Analysis: Computing Power as Strategic Resource
The token shortage signals a deeper structural transformation. Computing power is becoming a foundational strategic resource akin to water and electricity. The AI industry is transitioning from a “free access” model to a “pay-per-token” utility model, with profound implications for who can afford to participate in the AI revolution.
Global tech giants’ combined AI capital expenditure in 2026 is projected at $725 billion. Yet the “compute divide” between companies with access to massive GPU clusters and those without is widening. NVIDIA’s upcoming Vera Rubin platform, promising 10x performance-per-watt over Blackwell, may ease supply constraints, but domestic Chinese chips still face a significant software ecosystem gap with CUDA.
What to Watch For
In the near term, token prices will likely continue rising as demand outpaces supply.

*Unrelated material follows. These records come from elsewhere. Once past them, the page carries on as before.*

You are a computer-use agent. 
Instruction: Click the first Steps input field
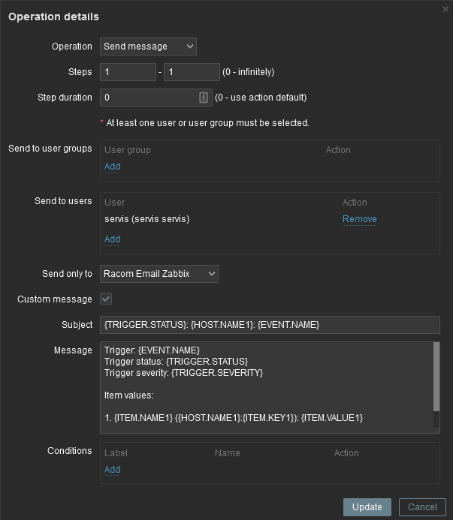coord(128,72)
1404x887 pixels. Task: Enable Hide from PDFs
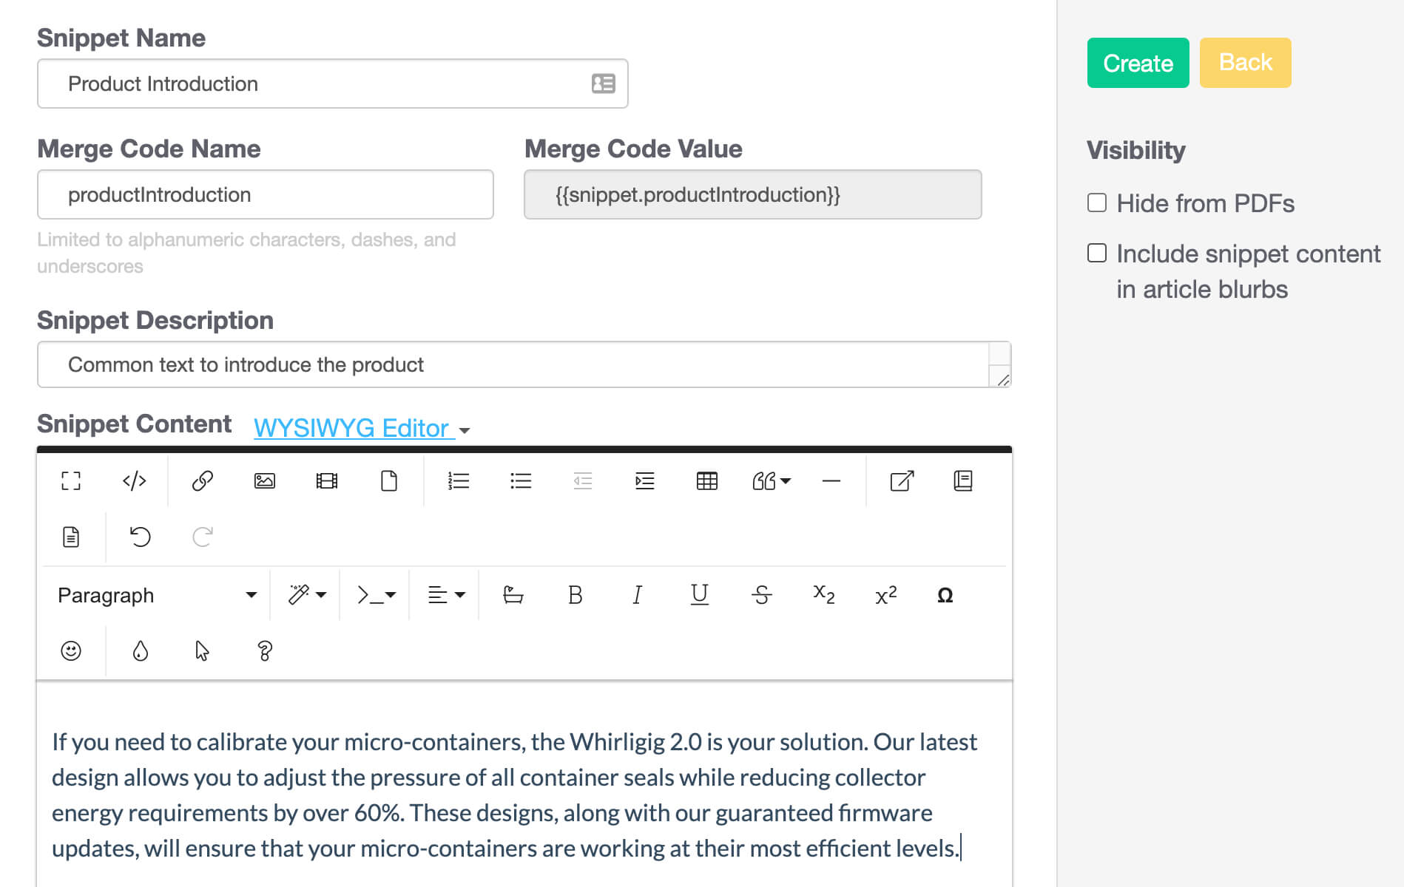tap(1096, 203)
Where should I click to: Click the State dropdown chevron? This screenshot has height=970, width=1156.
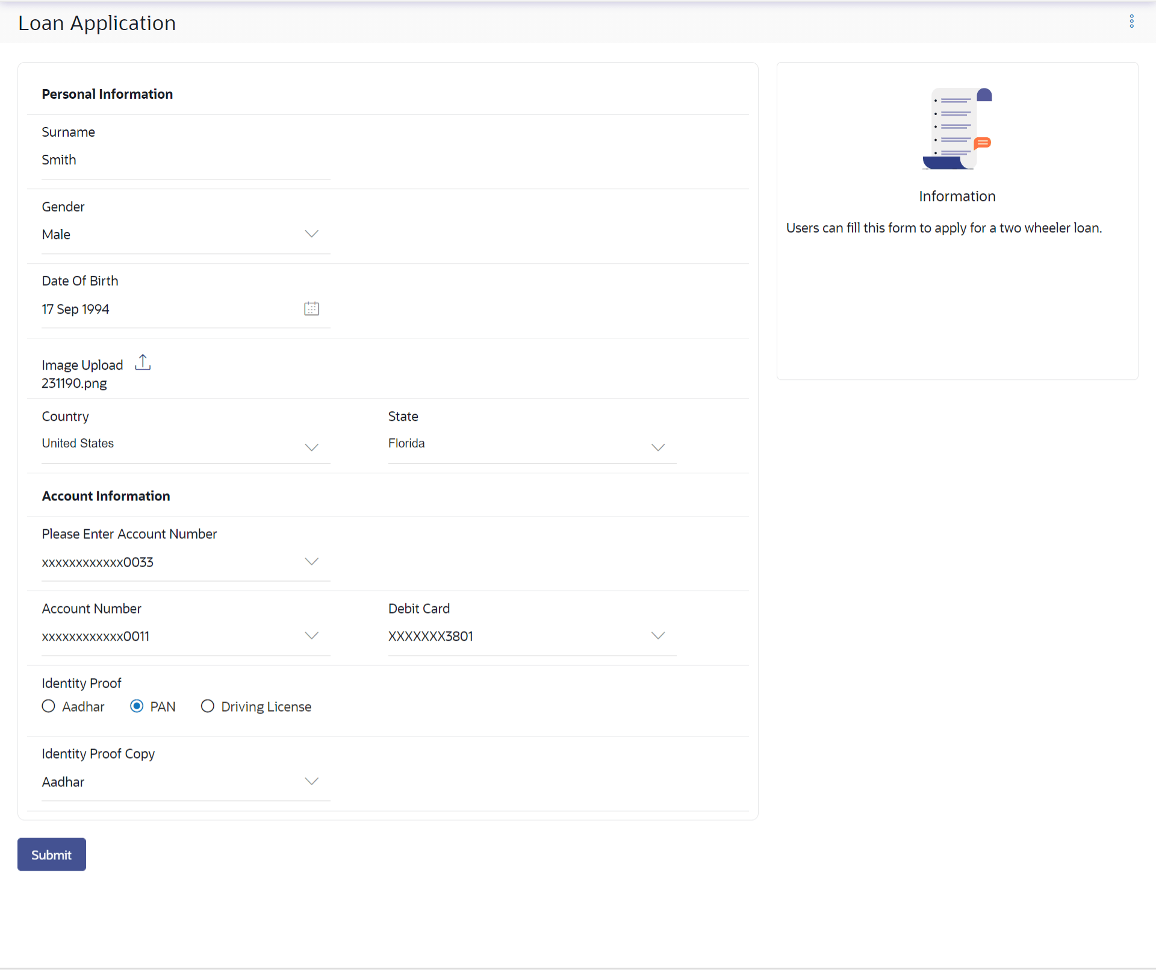pos(657,447)
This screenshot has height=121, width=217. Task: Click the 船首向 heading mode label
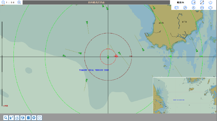pyautogui.click(x=180, y=2)
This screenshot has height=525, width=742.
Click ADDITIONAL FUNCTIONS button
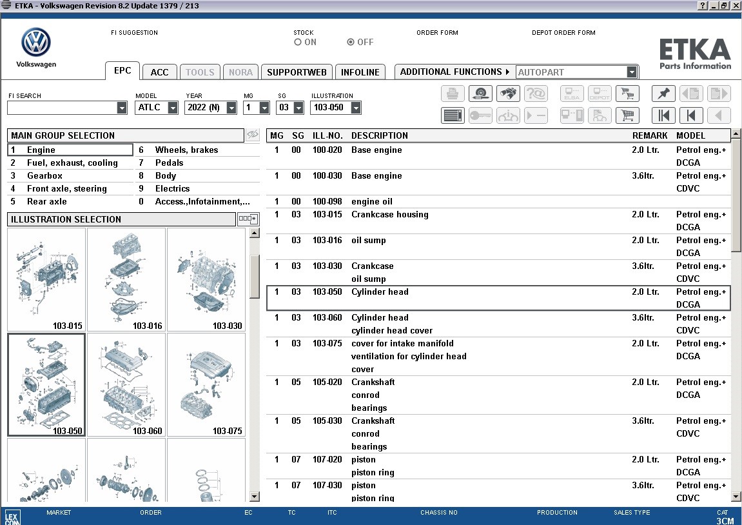click(x=454, y=72)

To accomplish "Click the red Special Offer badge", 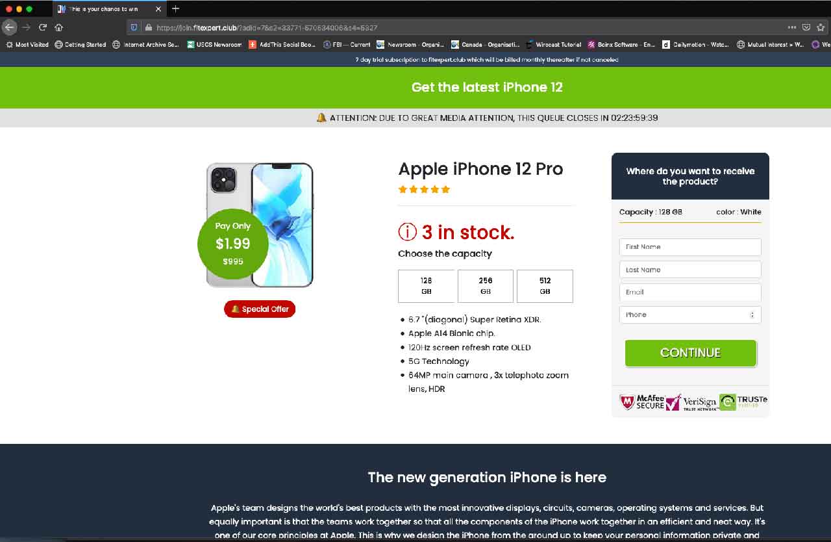I will pyautogui.click(x=260, y=309).
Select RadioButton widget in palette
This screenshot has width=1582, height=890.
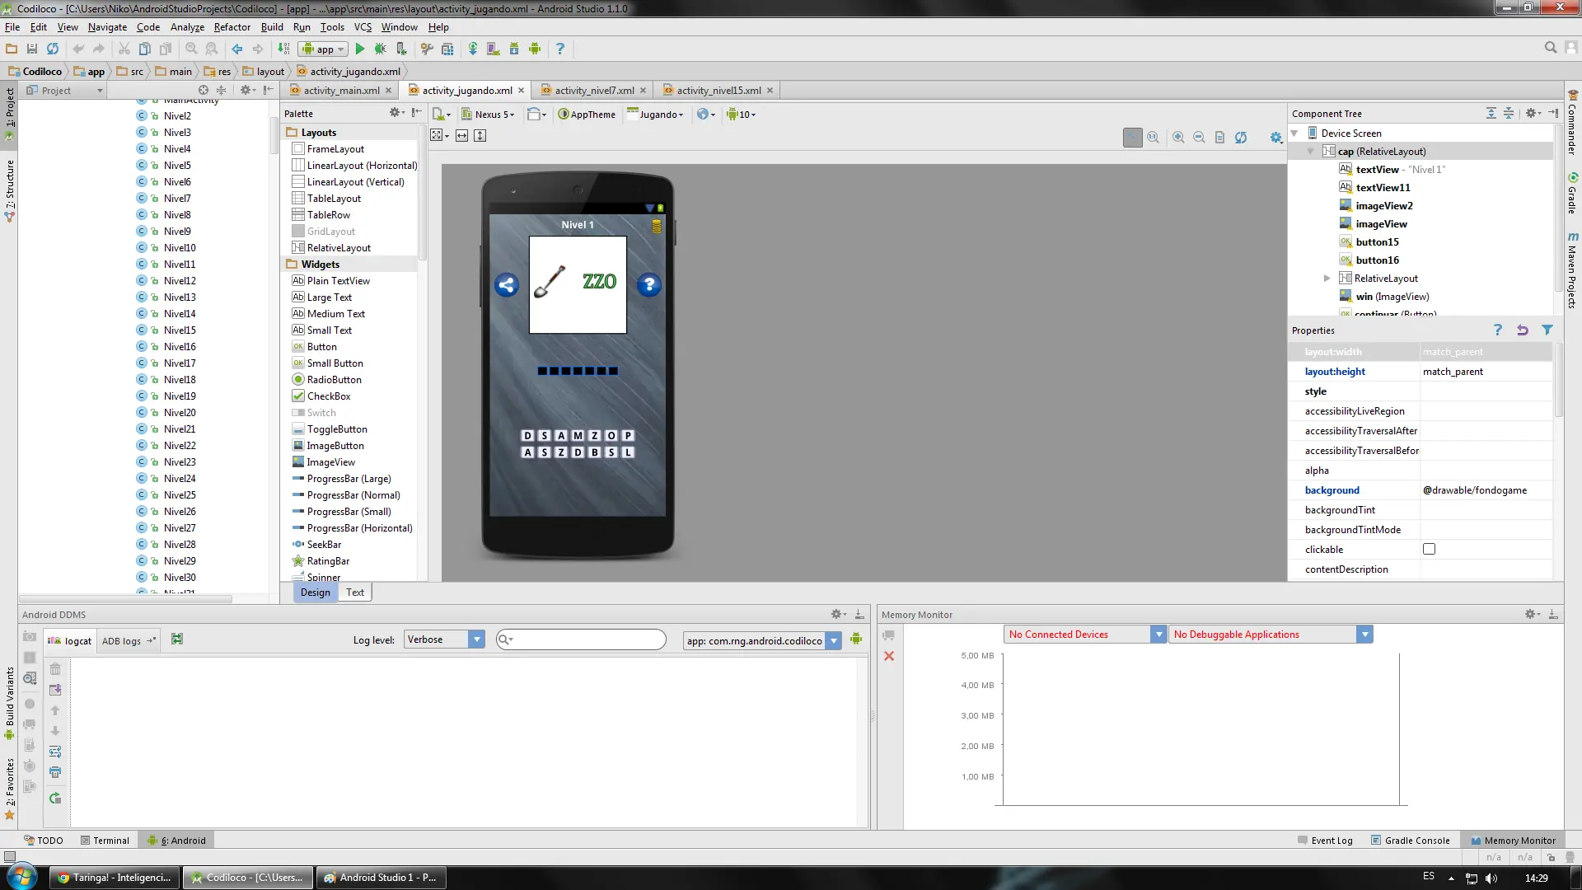click(334, 380)
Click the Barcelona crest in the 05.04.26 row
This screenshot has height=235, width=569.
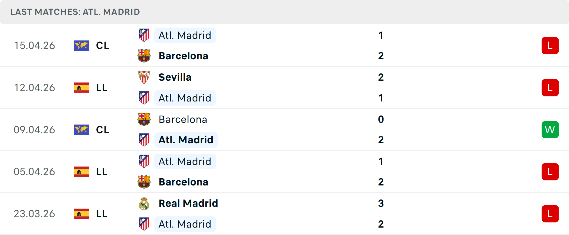coord(144,182)
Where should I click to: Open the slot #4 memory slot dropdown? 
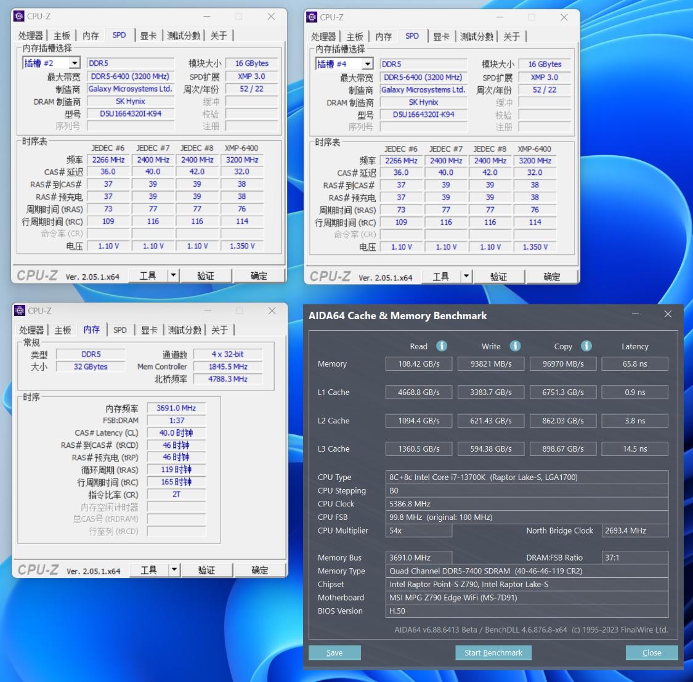[368, 64]
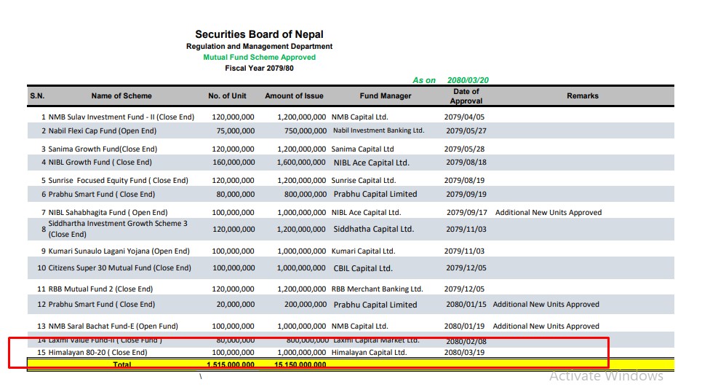702x387 pixels.
Task: Select the Nabil Flexi Cap Fund row name
Action: coord(102,131)
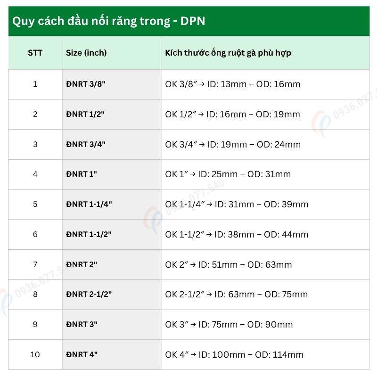This screenshot has height=377, width=377.
Task: Click row number 10 in the STT column
Action: 35,354
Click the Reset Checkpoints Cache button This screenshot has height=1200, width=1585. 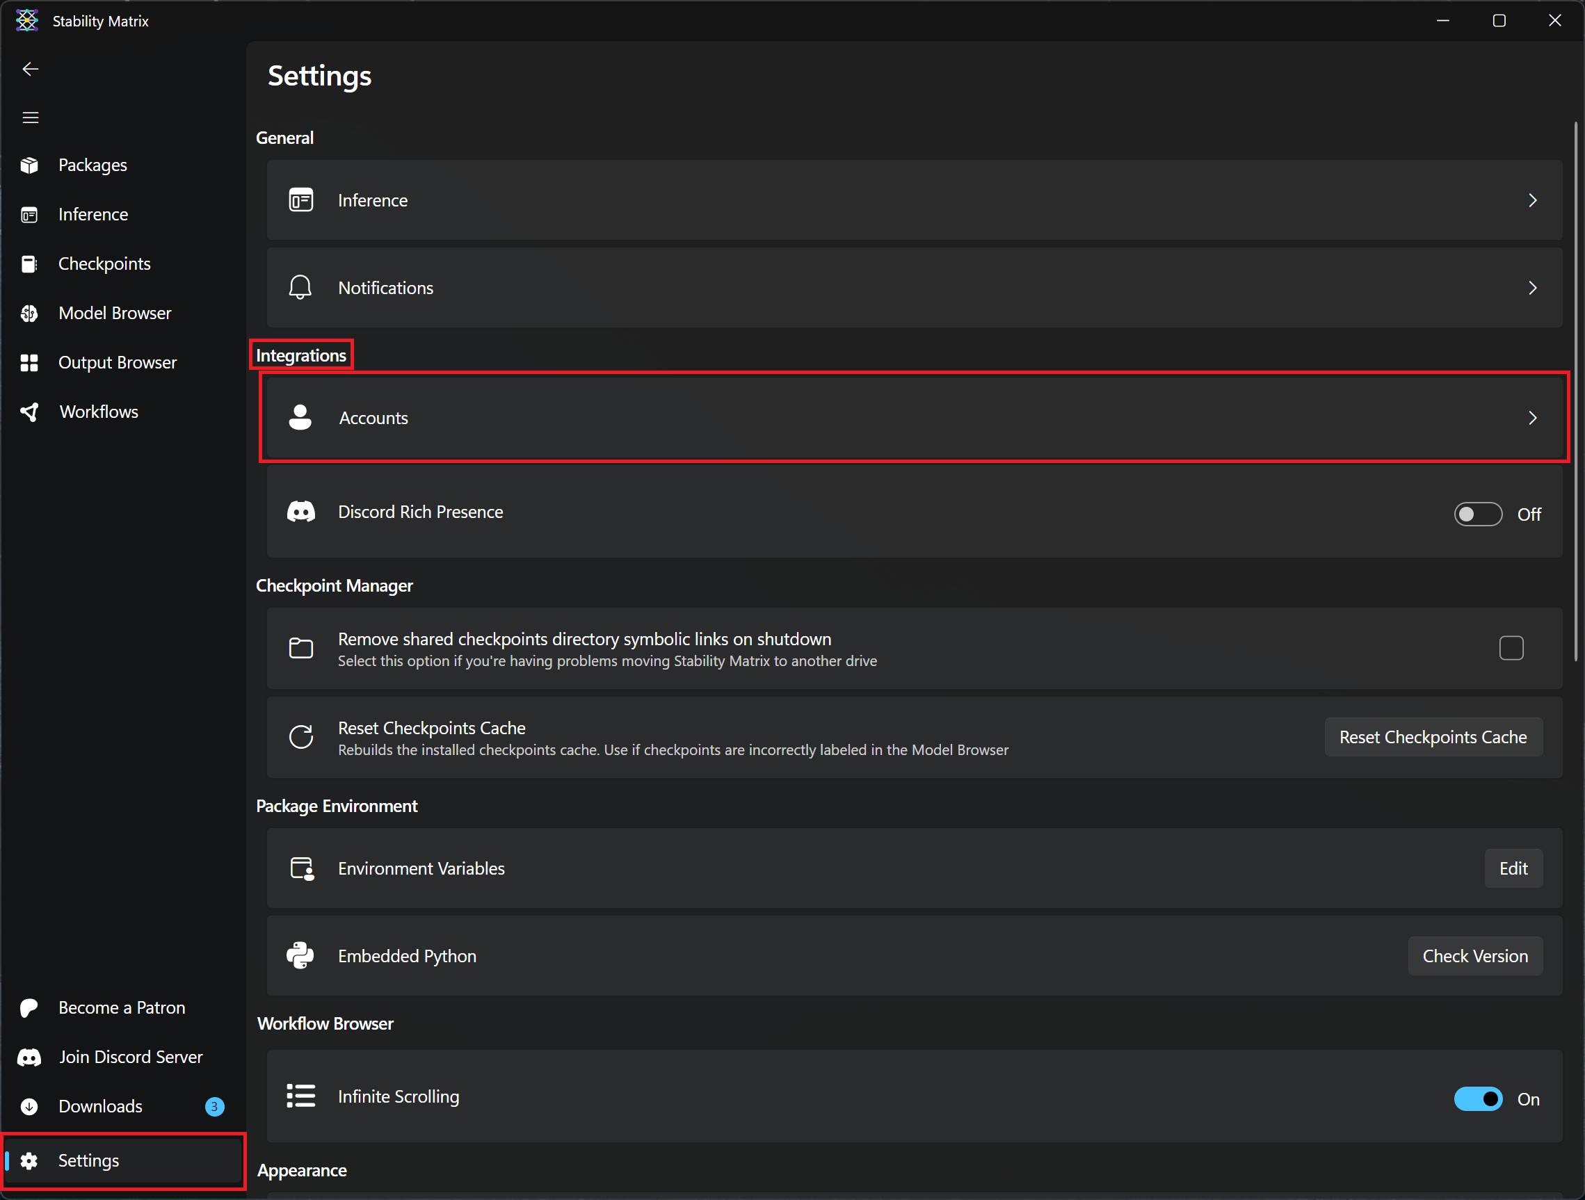[x=1433, y=736]
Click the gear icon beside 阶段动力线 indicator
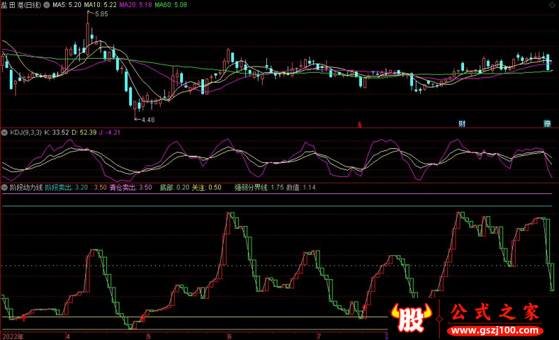 [x=4, y=187]
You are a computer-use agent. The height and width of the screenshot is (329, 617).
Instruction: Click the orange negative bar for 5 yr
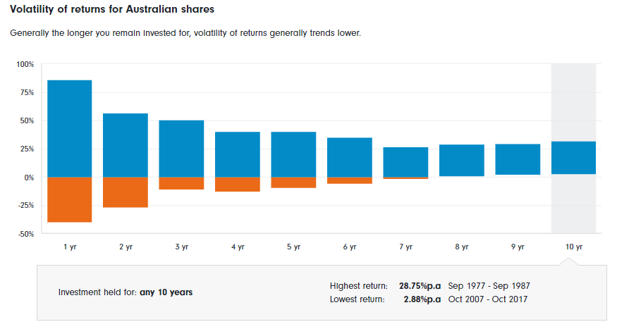tap(293, 182)
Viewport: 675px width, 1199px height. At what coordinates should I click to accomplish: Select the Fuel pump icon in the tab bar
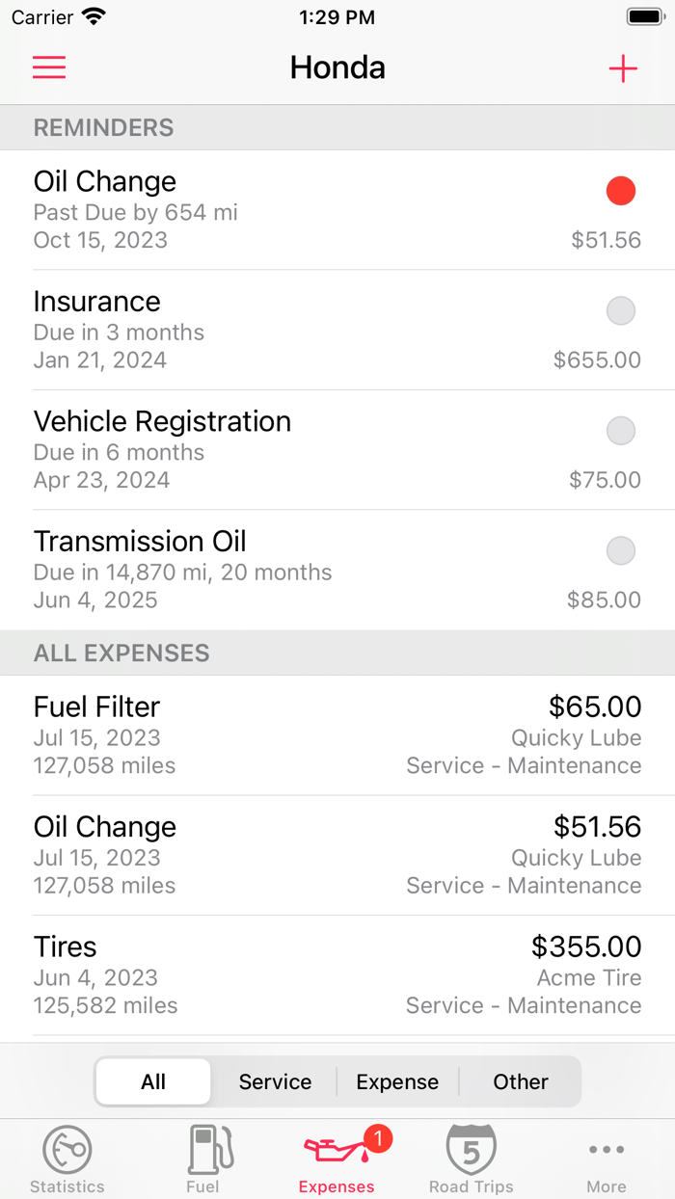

The computing power rental market will consolidate toward major players. China’s telecom operators will expand token-as-a-service offerings, while northwest computing hubs could contribute up to 70% of new data center orders by 2027.
Longer term, edge computing, more efficient model architectures (Mixture of Experts), and domestic chip maturation could reshape the landscape. But one thing is clear: the era of free, unlimited AI access is ending. In the intelligent age, tokens are the new oil — and the world is just beginning to feel the pinch.